What Mr. Gessing does not acknowledge (and will not since it does not fit in with his polemical and mildly misleading approach to civil discourse) is the fact that virtually everyone favors limited government: liberal and conservative alike. After all, you don’t hear anyone in mainstream politics calling for the dictatorship of the proletariat or public ownership of (what remains of) American industry.
The real issue, which goes unsaid, is whose power is limited and whose is not. Do we as a people allow the further concentration of wealth and power into the hands of the few or do we use government to benefit the people as a whole and provide opportunity to the greatest number of citizens?
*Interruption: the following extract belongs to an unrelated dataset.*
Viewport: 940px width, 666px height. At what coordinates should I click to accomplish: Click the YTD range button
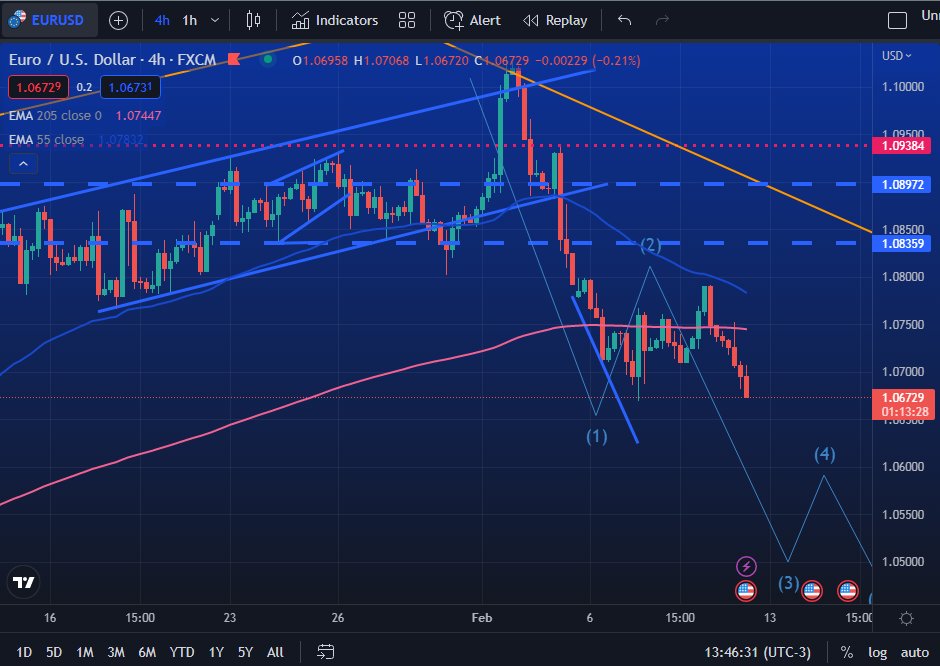tap(182, 652)
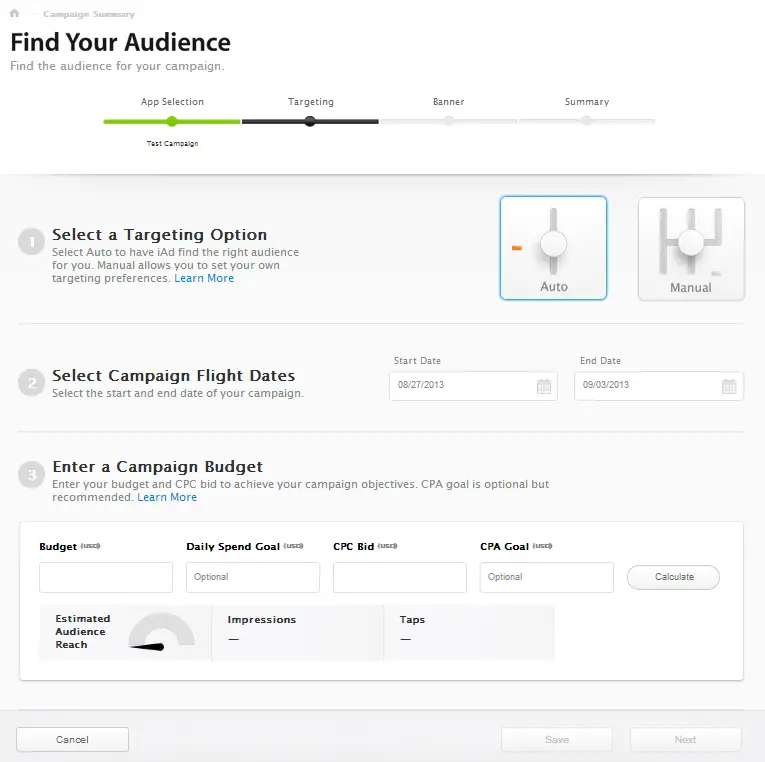Click the Estimated Audience Reach gauge
765x762 pixels.
[161, 634]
For example, he makes the nonsensical statement that “government bureaucrats must rely on force to achieve their goals” while, supposedly holding in contrast: “people acting voluntarily are usually better equipped to create a just, livable society.” Well, the latter statement is the definition of democratic self-government, in the absence of which we have rule by the rich and strong over the poor and weak. (Let’s ignore for a moment the demonization of public servants and public service which sounds very much like a personal attack on a group—I am surprised to learn as a retired senior Navy officer that my authority rested solely on force and not constitutional government and the rule of law. Perhaps this reveals more about how conservatives view governance—making them unfit for public service—than it reveals about the rest of us.) Under democratic self-government everyone has at least the chance of equality and accountability through the electoral and judicial process. Otherwise we are left with authoritarianism, oligarchy, corruption and a form of economic monarchy. In other words: the same old discredited social Darwinism that earlier generations discarded.
The public spoke loudly at the ballot box in 2006 against, among other matters, what is one of the most corrupt political eras in our nation’s history. We have witnessed the out-and-out pilfering of the public coffers in the name of privatization, free enterprise and outsourcing by the likes of Halliburton, Enron, Lockheed Martin and other defense companies, and the entire Bush administration and its rich cronies. Billions of dollars went to Iraq on pallets and were never seen again. It boggles the mind that anyone, after this record of malfeasance, would consistently take a position against the effective working of democratic government in support of the public interest. Our democratic system is broken but it is broken because of the concentration of wealth and power and corruption of our economic elites, the manner in which they subvert our public institutions, and their ability to avoid accountability. That is where we need to direct our attention.